O mnie

Moje zdjęcie
Jestem diabełek wrodzony, anioł gdy chcę. Czasem samotna w tłumie innych osób. Choleryczka z artystyczną duszą, mocno stąpająca po ziemi. Jestem w ciągłym ruchu, ciągle ciekawa wszystkiego. Kocham koci świat i jak kot chadzam własnymi ścieżkami. Taka nieidealna Ja...

sobota, 16 listopada 2013

Tatry - Ścieżka nad Reglami: Dolina Strążyska - Czerwona Przełęcz - Kalatówki



Tatry... Moje miejsce na ziemi. Moja największa pasja.
Tu zwalniam, mogę spokojnie myśleć.
Kiedy wychodzę wysoko w góry, zostawiam wszystkie troski w dole.
A dlaczego chodzę po górach?
Odpowiedź jest taka sama jaką dał George Mallory (zm.1924r), kiedy pytano go o sens zdobywania Mount Everestu... Bo góry są.
    
SPACEREK NA ROZRUSZANIE MIĘŚNI,

CZYLI O TYM,

 JAK NOGI SAME WYRYWAJĄ SIĘ DO CHODZENIA


DOLINA STRĄŻYSKA – CZERWONA PRZEŁĘCZ – KALATÓWKI


Godzina 7.00. Pobudka. Rozum nakazuje jeszcze spać, wszak mamy urlop. Cóż z tego, skoro nogi same się rwą do chodzenia. O 11.00 jesteśmy, wraz z Agą i Grzesiem, już gotowi do drogi i zaczynamy dzisiejszą wędrówkę od Doliny Strążyskiej.

Na samym początku mamy mnóstwo śmiechu, bowiem jesteśmy świadkami zabawnej sytuacji. Otóż przy budce TPN, Pani w balerinkach z cekinami, jest mocno oburzona, że za bilet trzeba zapłacić gotówką (4złoty), a nie kartą i pyta się gdzie jest najbliższy bankomat. Robi to w sposób bardzo efektowny i wszyscy w kolejce do kasy pokładają się ze śmiechu. Nie ma to jak zacząć dzień w dobrym humorze.

Uradowani wchodzimy w zieloną, zacienioną Dolinę Strążyską. Mamy jakieś 40 minut, aby dojść do jej końca. My rozciągamy to prawie do godziny, traktując to jak spacerek, choć lekko pod górkę.

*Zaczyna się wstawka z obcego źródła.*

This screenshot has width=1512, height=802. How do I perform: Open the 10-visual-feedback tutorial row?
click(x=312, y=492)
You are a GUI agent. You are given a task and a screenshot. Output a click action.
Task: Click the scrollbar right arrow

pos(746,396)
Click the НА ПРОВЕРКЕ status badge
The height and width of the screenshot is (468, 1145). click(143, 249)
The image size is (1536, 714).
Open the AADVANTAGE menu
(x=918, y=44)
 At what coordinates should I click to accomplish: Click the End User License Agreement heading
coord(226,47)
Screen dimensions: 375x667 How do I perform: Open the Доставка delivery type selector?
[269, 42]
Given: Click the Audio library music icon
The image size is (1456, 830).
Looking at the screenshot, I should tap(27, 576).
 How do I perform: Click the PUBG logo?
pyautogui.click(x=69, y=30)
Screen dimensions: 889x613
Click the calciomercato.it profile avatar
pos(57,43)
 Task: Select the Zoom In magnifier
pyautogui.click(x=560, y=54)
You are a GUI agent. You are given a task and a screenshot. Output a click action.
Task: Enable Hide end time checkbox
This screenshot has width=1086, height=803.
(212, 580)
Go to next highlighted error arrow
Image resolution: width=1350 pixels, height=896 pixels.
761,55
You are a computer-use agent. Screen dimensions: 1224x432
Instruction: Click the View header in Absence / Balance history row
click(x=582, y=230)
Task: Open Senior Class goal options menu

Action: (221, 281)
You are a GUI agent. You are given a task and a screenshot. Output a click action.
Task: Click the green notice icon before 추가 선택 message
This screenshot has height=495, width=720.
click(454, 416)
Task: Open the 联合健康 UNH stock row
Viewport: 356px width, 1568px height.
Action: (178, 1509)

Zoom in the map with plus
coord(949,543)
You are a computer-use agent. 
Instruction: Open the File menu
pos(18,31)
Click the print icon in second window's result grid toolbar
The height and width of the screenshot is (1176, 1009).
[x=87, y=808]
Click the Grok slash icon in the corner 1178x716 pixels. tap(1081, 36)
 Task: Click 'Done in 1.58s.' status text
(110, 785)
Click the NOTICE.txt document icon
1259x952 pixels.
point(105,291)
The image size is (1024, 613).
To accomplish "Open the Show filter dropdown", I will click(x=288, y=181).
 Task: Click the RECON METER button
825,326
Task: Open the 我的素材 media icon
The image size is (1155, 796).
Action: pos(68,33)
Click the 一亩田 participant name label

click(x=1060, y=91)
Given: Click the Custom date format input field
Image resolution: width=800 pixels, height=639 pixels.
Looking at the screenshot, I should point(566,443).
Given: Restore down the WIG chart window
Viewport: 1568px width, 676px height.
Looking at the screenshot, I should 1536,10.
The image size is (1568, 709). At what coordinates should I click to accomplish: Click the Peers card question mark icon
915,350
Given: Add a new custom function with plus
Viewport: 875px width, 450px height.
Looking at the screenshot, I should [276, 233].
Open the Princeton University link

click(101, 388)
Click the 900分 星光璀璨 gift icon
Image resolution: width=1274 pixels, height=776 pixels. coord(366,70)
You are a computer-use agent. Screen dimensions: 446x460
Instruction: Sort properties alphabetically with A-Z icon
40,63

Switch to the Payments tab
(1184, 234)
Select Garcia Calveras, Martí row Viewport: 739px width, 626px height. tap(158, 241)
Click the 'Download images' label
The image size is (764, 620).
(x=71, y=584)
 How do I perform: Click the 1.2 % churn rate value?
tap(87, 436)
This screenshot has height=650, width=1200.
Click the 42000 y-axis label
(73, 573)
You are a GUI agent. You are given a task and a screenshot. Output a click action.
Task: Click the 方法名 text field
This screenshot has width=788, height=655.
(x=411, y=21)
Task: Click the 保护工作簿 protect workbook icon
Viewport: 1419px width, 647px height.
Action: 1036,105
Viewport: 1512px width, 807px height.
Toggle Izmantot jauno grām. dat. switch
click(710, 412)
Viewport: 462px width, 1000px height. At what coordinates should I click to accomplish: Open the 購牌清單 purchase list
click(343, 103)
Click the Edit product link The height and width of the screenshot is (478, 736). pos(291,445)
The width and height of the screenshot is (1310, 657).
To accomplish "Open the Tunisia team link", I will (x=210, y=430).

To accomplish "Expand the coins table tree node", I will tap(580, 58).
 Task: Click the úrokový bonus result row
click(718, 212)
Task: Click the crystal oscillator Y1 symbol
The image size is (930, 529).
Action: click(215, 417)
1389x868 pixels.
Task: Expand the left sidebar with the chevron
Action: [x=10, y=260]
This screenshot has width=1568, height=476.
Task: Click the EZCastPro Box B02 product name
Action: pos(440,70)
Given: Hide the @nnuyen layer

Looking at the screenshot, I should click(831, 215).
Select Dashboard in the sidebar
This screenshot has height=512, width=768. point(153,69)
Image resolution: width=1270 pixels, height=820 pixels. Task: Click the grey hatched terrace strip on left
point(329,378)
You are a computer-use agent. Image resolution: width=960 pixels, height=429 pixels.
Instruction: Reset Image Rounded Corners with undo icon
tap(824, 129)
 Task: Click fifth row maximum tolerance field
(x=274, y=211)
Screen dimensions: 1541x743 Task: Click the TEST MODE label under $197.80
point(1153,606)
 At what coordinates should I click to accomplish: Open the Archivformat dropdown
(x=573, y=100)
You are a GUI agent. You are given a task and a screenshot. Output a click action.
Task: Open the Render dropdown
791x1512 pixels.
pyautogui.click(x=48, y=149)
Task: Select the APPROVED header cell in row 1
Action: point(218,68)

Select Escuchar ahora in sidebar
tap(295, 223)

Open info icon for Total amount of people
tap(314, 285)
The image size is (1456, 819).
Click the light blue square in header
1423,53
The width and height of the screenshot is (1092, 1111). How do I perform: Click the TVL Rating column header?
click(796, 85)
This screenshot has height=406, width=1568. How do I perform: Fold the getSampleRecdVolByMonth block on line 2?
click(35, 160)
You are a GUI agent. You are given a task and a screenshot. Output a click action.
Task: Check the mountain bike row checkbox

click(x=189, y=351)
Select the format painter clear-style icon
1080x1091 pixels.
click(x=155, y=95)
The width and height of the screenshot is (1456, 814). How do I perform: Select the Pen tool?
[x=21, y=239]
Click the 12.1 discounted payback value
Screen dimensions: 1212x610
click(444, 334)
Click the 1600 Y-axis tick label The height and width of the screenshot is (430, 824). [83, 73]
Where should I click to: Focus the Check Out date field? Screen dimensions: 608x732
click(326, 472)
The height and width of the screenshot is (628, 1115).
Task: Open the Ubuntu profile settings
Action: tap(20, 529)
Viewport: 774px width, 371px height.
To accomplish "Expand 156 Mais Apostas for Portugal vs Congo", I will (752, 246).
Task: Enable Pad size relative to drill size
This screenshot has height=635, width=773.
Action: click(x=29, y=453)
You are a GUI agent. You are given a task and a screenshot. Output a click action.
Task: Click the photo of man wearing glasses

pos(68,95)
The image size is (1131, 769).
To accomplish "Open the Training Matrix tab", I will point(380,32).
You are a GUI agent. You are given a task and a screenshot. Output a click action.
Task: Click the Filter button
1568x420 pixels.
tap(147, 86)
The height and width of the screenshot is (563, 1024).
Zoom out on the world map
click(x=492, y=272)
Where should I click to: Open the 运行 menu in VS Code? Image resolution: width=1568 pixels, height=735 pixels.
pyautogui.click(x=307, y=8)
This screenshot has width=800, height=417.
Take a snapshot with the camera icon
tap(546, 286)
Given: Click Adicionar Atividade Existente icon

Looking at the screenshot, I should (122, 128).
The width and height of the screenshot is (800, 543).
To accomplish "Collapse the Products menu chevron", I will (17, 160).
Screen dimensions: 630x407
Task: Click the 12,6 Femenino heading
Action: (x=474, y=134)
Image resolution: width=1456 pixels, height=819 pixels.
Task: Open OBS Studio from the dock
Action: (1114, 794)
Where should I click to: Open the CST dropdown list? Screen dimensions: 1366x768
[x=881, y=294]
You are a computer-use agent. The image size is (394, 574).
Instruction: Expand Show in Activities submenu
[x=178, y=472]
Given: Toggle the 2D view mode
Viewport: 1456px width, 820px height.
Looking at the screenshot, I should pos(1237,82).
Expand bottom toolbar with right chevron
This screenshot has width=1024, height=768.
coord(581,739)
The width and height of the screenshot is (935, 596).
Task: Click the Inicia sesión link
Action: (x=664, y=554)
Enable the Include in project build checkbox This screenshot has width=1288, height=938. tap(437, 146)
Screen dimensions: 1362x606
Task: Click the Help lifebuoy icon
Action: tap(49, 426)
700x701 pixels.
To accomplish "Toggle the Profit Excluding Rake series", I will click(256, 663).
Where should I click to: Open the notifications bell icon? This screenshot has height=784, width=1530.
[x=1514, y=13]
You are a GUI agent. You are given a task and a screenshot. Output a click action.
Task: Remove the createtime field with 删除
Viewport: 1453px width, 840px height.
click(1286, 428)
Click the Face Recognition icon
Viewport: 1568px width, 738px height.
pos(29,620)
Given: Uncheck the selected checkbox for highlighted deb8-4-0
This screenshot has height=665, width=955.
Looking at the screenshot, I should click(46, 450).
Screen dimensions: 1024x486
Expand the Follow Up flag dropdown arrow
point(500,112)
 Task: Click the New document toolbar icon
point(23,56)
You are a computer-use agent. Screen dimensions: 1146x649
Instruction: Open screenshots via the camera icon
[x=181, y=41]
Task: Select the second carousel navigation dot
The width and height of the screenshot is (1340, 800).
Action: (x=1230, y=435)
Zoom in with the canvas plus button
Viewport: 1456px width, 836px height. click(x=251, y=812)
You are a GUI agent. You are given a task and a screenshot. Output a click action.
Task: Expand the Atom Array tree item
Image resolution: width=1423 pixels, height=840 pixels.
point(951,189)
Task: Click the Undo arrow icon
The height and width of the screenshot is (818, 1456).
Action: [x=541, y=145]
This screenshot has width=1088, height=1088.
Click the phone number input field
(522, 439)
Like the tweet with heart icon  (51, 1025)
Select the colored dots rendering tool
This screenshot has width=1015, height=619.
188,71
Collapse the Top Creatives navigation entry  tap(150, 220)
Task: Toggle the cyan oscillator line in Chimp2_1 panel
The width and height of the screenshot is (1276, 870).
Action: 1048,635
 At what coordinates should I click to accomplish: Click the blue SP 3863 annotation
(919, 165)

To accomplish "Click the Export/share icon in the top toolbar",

Początek spacerku w Dolinie Strążyskiej

Przechodzimy przez mostki nad Strążyskim Potokiem. Mijamy kilka wodospadzików i źródeł.



 W Dolinie Strążyskiej



 W Dolinie Strążyskiej



 Wodospadziki Strążyskiego Potoku



Dochodzimy do miejsca, zwanego Jelinek. Nazwa ta wzięła się od nazwiska Edwarda Jelinka (1855-1897), wysoko cenionego czeskiego publicysty, który przez całe swoje 42-letnie życie poświęcił się łączeniu dwóch narodów: polskiego i czeskiego. Pisał o Polsce dla Czechów i dla Polaków o Czechach w obu językach. Polacy, by upamiętnić jego działalność, umieścili na skale tablicę.



 Tablica upamiętniająca Edwarda Jelinka

Jeszcze momencik i już jesteśmy na Polanie Strążyskiej (1029m n.p.m.) Tu, obowiązkowo zatrzymujemy się w herbaciarni Parzenica na czekoladę na gorąco i kubeczek świeżych jagód ze śmietaną. Mniam, niebo w gębie, fiolet na języku J.



Droga do Polany Strążyskiej



 Polana Strążyska



 Herbaciarnia Parzenica



 Jagody i czekolada na gorąco - mniam! Foto: Agnieszka i Grzegorz



 Jesteśmy jagódki, czarne jagódki...Foto: Agnieszka i Grzegorz

Kiedy posileni ruszamy dalej, wiemy, że teraz czeka nas dość ostre i męczące podejście do Czerwonej Przełęczy. Znamy tę trasę i świadomie ją wybraliśmy, żeby rozruszać nasze mięśnie.



 Pora ruszać dalej...

Do naszego celu, czyli Kalatówek mamy jeszcze ponad 2h.  Dlatego tak późno wyszliśmy na trasę, żeby załapać się na obiad w schronisku. A tam – wiadomo – oczywiście pyszne naleśniki.
Zaczynamy mozolne podejście pod górę. I zostawiamy za sobą polanę i herbaciarnię.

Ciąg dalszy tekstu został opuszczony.